The State Department, in a statement on the closure, accused China of conducting “massive illegal spying and influence operations throughout the United States against U.S. government officials and American citizens,” and said such activities have increased in recent years.

 
Overnight Summary
 
 

EACH MARKET IN FOCUS

 

Australian Market

Australia’s benchmark S&P/ASX 200 closed 1.3% lower at 6075.1, giving up some of the previous day’s gains amid a record number of new local coronavirus cases.

 

US Market

A climb in shares of Pfizer boosted the Dow Jones Industrial Average after the U.S. government agreed to pay the drugmaker and partner BioNTech to secure doses of their experimental Covid-19 vaccine. The blue-chip index closed about 165 points, or 0.6%, higher.
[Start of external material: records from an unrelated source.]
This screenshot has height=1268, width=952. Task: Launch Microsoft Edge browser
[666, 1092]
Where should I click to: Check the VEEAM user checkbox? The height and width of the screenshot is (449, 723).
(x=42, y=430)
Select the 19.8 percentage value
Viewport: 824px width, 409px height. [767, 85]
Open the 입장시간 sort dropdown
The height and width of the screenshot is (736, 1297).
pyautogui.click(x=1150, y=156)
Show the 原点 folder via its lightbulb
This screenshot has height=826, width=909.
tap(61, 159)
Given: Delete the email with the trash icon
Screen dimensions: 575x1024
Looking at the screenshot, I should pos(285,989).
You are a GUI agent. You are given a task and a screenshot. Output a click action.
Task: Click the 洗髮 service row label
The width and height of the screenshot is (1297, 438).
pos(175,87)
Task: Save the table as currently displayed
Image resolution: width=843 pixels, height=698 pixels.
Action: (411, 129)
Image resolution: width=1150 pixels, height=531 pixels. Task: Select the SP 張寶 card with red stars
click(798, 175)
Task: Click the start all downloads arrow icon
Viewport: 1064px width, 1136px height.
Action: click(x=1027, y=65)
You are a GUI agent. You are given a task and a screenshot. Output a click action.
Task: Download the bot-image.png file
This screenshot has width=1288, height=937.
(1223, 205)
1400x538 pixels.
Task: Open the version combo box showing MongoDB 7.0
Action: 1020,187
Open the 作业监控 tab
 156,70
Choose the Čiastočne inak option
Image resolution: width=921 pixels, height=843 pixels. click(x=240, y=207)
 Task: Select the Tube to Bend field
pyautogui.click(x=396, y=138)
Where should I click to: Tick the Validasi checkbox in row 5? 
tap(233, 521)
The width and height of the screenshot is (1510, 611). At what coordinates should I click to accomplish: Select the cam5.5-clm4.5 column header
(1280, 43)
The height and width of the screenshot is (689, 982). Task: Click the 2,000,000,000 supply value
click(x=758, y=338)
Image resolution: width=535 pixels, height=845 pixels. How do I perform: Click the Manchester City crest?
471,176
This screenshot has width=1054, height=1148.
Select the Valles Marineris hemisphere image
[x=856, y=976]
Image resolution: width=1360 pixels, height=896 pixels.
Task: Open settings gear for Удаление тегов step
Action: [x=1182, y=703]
The S&P 500 also added 0.6%, while the Nasdaq Composite edged up 0.2%. Pfizer shares rose 5.1%, leading the Dow.

 

Commodities

Gold and silver rose further, with silver ending at its highest since 2013, getting a boost from rising tensions between the U.S. and China.  Gold for August delivery on Comex rose nearly 1.2%. FactSet data based on the most-active contracts show prices settled at their highest since September 2011. September silver surged 7.4% to end at $23.144 an ounce. The most-active contract finished at its highest since September 2013, a day after posting a more than six-year high.

 

Oil Futures

U.S. benchmark oil prices settled virtually unchanged, slipping 0.05% as a weak dollar offset a bearish weekly EIA report that showed a large rise in U.S. oil inventories, an increase in U.S. oil production and a decline in gasoline demand.

 

Forex

European sharemarkets closed lower on Wednesday on rising USChina tensions. A rise in global coronavirus cases also weighed on sentiment. Energy lost 2.8%, autos fell 1.3% and healthcare lost 1.3%.
The pan-European STOXX 600 index fell by 0.9% The German Dax index fell by 0.5% from 5-month highs. And the UK FTSE index fell by 1.0%. In London trade shares in Rio Tinto fell by 0.5% and shares in BHP fell by 0.9%.

 

European Markets

The Euro rose from lows near US$1.1510 to highs near US$1.1600 and was near US$1.1570 at the US close. The Aussie dollar rose from lows near US71.10 cents to highs near US71.80 cents and was near US71.40 cents at the US close. The Japanese yen eased from levels near 106.75 yen per US dollar to JPY107.30 and was near JPY107.20 at the US close.

 

Asian Markets

Earlier, China’s major stock-market indexes closed a tad higher, rising for the fourth consecutive session. The Shanghai Composite Index closed 0.4% higher to settle at 3333.16, while the smaller Shenzhen Composite Index gained 0.8% and the startup-heavy ChiNext Price Index rose 1.2%. Consumer-goods stocks, including beer brewers and dairy firms, led the gains.
Japanese stocks ended lower, dragged by falls in electronics and pharmaceutical stocks, as caution over earnings remained ahead of big companies’ results in coming weeks.